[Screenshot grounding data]

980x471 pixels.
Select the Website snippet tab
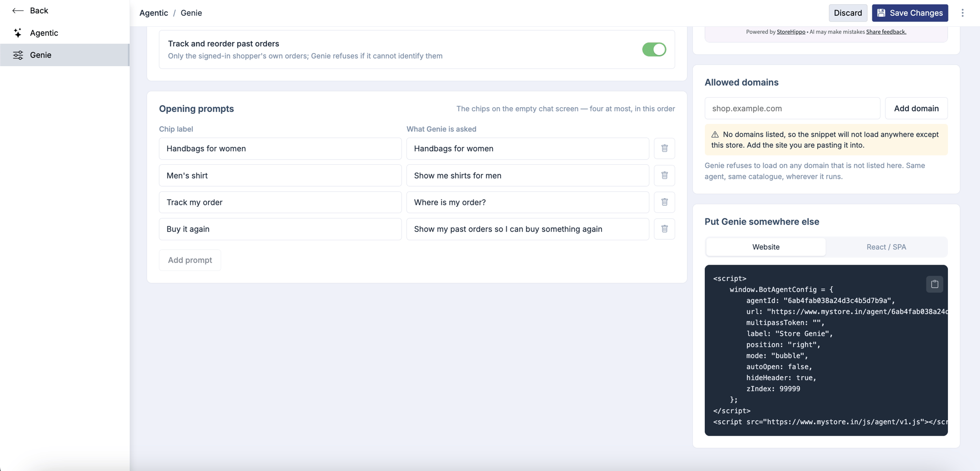pyautogui.click(x=766, y=247)
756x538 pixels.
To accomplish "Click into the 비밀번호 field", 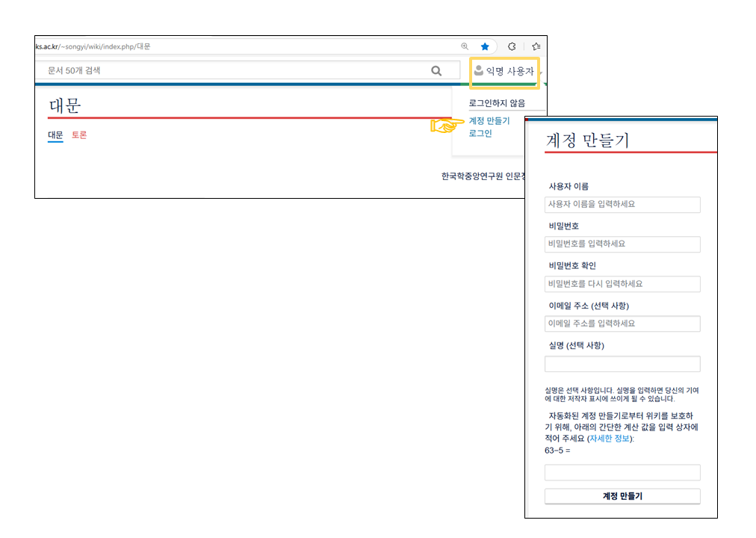I will [622, 244].
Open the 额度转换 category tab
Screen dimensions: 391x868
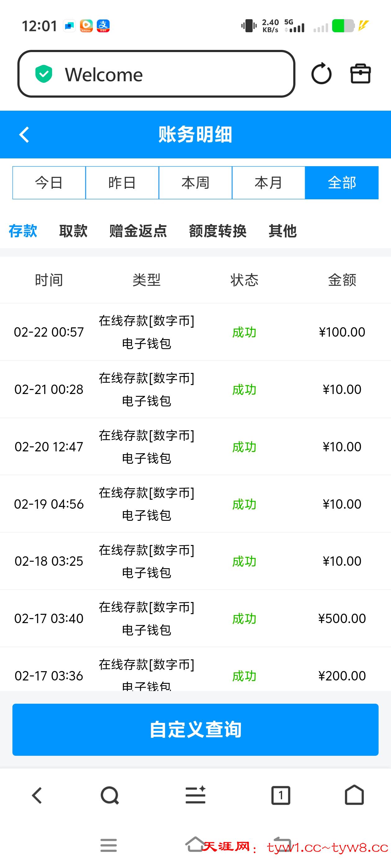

*Problem details*.
Skip the pictures. Return exactly the lines from the one containing "Open the 额度转换 category tab" through the end of the data above, both included, and nothing besides.

*Answer box*.
Open the 额度转换 category tab
Screen dimensions: 391x868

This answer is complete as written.